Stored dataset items
————
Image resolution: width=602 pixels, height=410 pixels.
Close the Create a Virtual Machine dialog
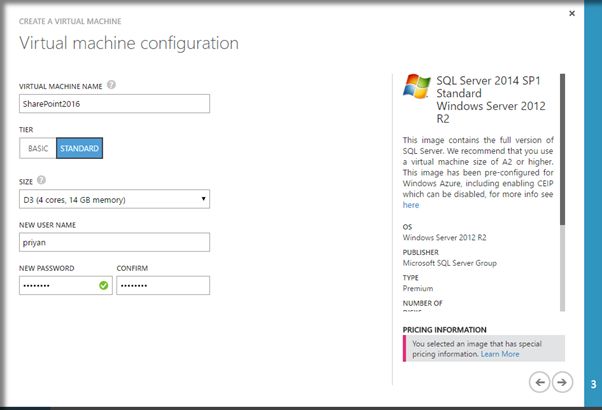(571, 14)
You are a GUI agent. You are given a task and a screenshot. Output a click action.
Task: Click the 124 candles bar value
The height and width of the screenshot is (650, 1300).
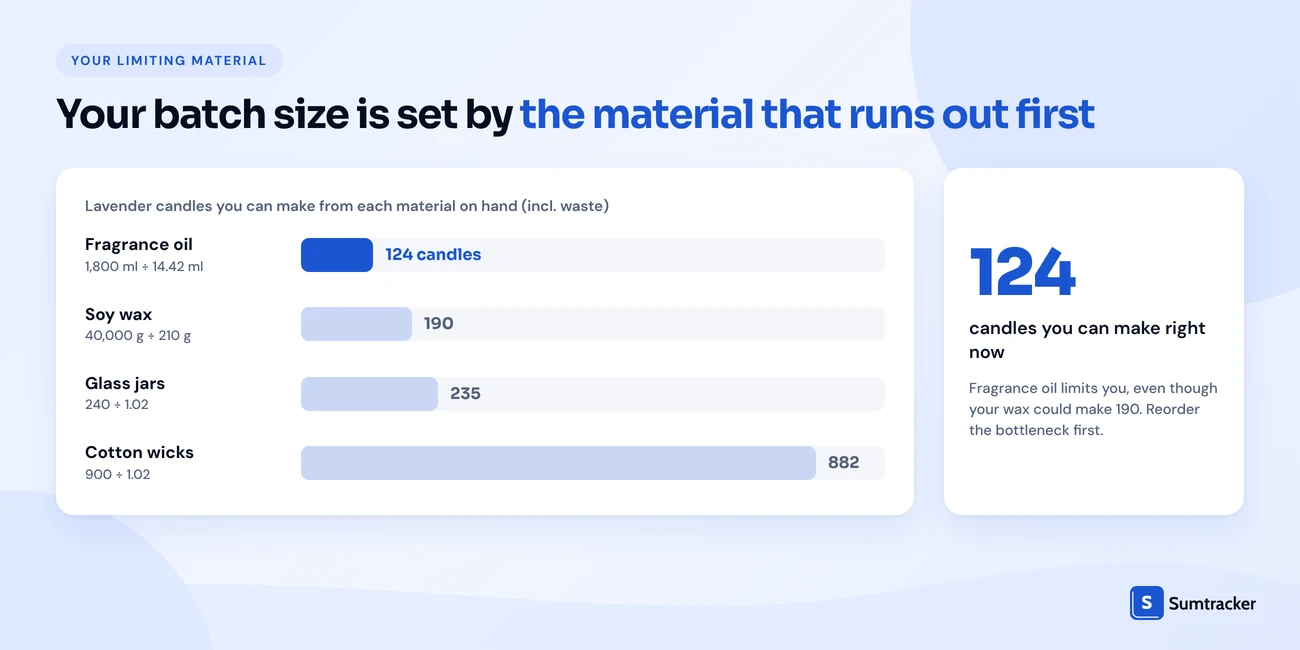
————
▶ [Task brief]: Pull out all lines containing the word "screenshot" from the entries above.

▶ [Finished exercise]:
You are a GUI agent. You are given a task and a screenshot. Output a click action.
The height and width of the screenshot is (650, 1300).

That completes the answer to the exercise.